Replenished, we head for Barrio Bellavista, the city’s famously bohemian district, a humming zone of restaurants, theatres, bars and live music by night. By day it has a different atmosphere, quieter but scenic, with narrow streets housing compact, attractive homes and shops.

Behind the Barrio looms the Cerro San Cristobal, a mountain with a funicular railway running up to the peak, passing a zoo on the way. The funicular has been running since 1925, and has the old-fashioned air of a weekend attraction for families wondering what the hell to do with the kids. As you ascend, however, Santiago opens up beneath you.

At the summit is a huge white statue of the Virgin Mary, as no self-respecting South American city could be without a giant Biblical figure on a hilltop. We're standing at the base of the statue, when the outline of huge mountains emerges out of the haze, rising dramatically from the plain to extraordinary heights.

Smog makes the Andes difficult to see in the morning, but they usually appear more clearly in the afternoon, quite oblivious to the astonishing backdrop they create. But mountains this majestic need have little concern for the affairs of ants like us.

Back down at street level, near the foot of the Cerro, lies a museum devoted to the late poet Pablo Neruda, national icon and winner of the 1971 Nobel Prize for Literature.
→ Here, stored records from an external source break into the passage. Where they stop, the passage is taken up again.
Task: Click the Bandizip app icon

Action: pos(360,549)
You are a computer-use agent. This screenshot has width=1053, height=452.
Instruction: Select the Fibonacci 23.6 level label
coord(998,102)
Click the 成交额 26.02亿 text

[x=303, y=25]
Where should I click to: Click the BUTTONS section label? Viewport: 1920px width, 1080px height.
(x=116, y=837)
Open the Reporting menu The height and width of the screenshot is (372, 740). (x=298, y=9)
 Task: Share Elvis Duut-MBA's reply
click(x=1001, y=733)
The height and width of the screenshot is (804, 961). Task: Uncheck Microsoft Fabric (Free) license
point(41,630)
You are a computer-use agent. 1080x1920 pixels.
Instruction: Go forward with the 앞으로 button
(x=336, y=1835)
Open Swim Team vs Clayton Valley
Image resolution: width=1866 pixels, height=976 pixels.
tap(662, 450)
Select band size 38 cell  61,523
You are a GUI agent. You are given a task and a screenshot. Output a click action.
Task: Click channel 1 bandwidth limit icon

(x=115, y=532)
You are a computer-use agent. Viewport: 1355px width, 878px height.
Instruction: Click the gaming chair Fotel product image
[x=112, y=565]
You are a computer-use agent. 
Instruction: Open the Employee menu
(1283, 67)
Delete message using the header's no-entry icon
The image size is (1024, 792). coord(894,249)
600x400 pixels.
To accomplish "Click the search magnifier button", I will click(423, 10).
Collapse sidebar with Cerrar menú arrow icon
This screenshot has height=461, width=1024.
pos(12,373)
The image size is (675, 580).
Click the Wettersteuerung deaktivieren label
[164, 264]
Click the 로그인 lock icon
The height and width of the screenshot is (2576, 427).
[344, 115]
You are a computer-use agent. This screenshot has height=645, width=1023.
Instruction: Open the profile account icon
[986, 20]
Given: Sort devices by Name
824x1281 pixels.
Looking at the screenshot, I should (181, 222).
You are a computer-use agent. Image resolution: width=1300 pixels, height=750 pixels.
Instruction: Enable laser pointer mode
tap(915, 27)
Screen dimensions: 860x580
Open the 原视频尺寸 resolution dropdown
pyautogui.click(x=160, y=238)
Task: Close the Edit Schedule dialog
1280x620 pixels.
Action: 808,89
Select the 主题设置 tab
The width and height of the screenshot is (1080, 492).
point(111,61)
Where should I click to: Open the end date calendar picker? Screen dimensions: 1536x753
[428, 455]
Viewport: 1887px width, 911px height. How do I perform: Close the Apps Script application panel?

The street it’s on is a tiny, serene cul-de-sac lined with colourful houses, including La Chascona, now housing the museum but formerly the poet’s home until his death in 1973.

The area in front of it has been turned into an attractive minimalist fountain, with narrow channels carrying water between blocks of burnt orange stone to a circular structure embedded in the street.

We’re taken through the house by tour guide Gonzalo Iturra, a man with an impressive moustache and smooth colloquial English. Neruda's house turns out to be delightful jumble of oddly-shaped rooms sprawling over different levels of the hillside, separated by cool, shaded sections of garden.

This disjointed home is filled with a most curious assortment of odds and ends. The great poet had the collector mania at its most acute: among his many objects of desire, he collected bottles, ship’s figureheads, paperweights, Toby mugs, dolls, ashtrays, and images of fertility gods, horses and watermelons.


Above all this, he was fascinated by the sea, and the house is peppered with items taken from ships. One room even has an angled floor especially constructed to creak, to imitate life aboard ship.

La Chascona is charming and colourful, reflecting a man with an extraordinarily creative and active mind. That he also liked to stroll around the house dressed as a sea captain, or even a nun, is neither here nor there - great men must be allowed their little foibles.

I suggest to Gonzalo that Neruda could be regarded as eccentrico, and he replies: "Si... or maybe loco." But he says it with a smile.